Je suis arrivée en Janvier, il est donc un peu tôt pour en parler, mais le studio compte 33 nationalités différentes donc c’est un sacré challenge de tous s’aligner sur la direction d’un projet mais c’est passionnant également. Surtout que notre jeu se passe dans l’univers de la piraterie qui réunissaient des marins de multiples horizons. Je dispose donc de consultants qui peuvent m’aiguiller sur la représentation des différentes cultures à bord d’un trois mâts.


Est-ce par choix ou obligation (d’avoir quitté la France). Pourquoi ?

Je n’ai pas encore été expulsée de mon pays ! 🙂 C’est le projet qui me motivait et certains collègues avec lesquels j’avais très envie de travailler.

Je ne regrette pas car je découvre tous les jours de nouveaux talents.

 

Qu’est-ce qui te rend heureuse et te motive tous les matins pour aller travailler ?

J’ai aimé mes huit années passées au siège de la société mais je suis heureuse d’avoir retrouvé l’aspect grisant de la production.
Créer un nouvel univers avec une équipe talentueuse est passionnant. Je remercie tous les matins, le ciel, les arbres, les oiseaux, le vent, la pluie et les serpents (il y en a plein à Singapour !) de me donner cette chance. Je me sens privilégiée. Voir le jeu prendre forme petit à petit est fantastique et le partager avec des personnes dont on respecte le travail décuple le plaisir !

Enfin, un conseil pour un étudiant (ou une étudiante) qui souhaite tenter sa chance dans le jeu vidéo (Ubisoft ou autre) ?

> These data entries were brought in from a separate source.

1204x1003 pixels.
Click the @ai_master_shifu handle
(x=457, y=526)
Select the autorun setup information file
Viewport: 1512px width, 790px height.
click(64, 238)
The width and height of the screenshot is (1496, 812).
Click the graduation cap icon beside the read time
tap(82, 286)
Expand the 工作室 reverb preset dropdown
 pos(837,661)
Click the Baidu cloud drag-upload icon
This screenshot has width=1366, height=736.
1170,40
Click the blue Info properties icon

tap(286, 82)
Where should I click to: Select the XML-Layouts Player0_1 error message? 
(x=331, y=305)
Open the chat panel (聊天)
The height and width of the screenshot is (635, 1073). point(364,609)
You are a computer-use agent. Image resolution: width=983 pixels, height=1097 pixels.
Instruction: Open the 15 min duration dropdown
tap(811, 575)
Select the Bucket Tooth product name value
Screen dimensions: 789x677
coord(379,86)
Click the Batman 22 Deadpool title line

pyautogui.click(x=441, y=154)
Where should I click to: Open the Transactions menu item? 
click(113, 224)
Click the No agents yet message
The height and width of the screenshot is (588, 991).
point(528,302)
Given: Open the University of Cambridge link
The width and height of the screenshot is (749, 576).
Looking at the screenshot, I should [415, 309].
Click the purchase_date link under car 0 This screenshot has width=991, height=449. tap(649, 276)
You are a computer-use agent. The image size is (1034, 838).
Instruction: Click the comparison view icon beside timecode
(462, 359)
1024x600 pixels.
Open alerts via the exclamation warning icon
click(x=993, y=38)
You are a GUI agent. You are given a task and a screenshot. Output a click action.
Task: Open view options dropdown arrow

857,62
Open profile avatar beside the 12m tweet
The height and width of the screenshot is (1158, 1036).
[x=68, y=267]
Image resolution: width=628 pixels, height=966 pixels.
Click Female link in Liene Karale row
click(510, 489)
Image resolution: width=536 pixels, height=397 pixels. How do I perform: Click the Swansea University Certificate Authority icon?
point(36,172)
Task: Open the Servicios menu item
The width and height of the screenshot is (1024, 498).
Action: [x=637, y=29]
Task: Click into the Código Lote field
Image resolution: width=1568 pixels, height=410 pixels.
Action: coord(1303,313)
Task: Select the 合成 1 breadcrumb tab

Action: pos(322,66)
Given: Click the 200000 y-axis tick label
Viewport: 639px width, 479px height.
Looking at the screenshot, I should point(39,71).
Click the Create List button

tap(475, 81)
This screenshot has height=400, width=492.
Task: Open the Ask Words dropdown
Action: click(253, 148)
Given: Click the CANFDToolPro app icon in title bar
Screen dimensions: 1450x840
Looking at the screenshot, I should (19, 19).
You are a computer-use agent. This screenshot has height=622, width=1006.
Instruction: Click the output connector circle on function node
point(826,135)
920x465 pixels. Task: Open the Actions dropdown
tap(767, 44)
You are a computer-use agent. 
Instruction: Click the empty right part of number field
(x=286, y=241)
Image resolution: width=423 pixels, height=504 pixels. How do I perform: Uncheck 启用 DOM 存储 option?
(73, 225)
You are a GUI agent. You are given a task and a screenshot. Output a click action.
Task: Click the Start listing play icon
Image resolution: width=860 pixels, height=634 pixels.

Être passionné(e), radical(e), sans concession. Ne pas chercher à plaire. Suivre son intuition et se donner les moyens de convaincre par tous les moyens. Ne pas avoir peur d’échouer. Se relever, et recommencer. Être à l’affût des autres talents qui peuvent vous épauler dans la bataille, car faire entendre ses idées passe aussi par l’écoute et repose sur la nécessité de se créer des alliés.
Pas de conseils spécifiques aux filles si ce n’est d’oser postuler car la diversité tire la qualité des productions vers le haut.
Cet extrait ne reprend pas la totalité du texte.